## Saved data entries
BEGIN
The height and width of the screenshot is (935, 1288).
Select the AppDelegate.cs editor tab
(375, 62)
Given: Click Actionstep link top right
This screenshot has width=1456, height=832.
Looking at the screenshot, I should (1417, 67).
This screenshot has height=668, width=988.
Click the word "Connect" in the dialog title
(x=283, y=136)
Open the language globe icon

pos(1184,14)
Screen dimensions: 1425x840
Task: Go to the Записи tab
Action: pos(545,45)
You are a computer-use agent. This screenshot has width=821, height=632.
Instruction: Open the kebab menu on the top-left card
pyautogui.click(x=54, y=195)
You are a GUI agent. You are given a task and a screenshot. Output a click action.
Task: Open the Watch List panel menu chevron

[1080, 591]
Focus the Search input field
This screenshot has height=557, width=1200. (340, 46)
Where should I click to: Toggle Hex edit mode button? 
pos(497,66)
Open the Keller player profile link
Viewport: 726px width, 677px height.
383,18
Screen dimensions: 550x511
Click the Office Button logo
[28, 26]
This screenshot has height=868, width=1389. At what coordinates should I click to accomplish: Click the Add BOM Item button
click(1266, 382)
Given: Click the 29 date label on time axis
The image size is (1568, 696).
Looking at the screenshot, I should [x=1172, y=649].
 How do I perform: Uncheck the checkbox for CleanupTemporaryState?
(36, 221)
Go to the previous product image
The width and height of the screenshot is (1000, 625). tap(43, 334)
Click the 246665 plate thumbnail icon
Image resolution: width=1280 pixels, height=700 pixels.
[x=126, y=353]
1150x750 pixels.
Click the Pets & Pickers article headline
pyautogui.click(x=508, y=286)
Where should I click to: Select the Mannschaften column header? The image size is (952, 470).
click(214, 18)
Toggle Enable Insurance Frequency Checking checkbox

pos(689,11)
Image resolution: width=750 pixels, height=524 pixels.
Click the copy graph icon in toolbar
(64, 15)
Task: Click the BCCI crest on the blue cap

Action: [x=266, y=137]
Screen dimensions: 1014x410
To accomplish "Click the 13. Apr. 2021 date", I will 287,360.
END
## WORK TO BE COMPLETED
Take the lines from the first line of the records through the line holding "You are a computer-use", both included, and please reproduce them exactly with nothing added.

## COMPLETED TASK
The height and width of the screenshot is (935, 1288).
Select the AppDelegate.cs editor tab
(375, 62)
Given: Click Actionstep link top right
This screenshot has width=1456, height=832.
Looking at the screenshot, I should (1417, 67).
This screenshot has height=668, width=988.
Click the word "Connect" in the dialog title
(x=283, y=136)
Open the language globe icon

pos(1184,14)
Screen dimensions: 1425x840
Task: Go to the Записи tab
Action: pos(545,45)
You are a computer-use agent. This screenshot has width=821, height=632.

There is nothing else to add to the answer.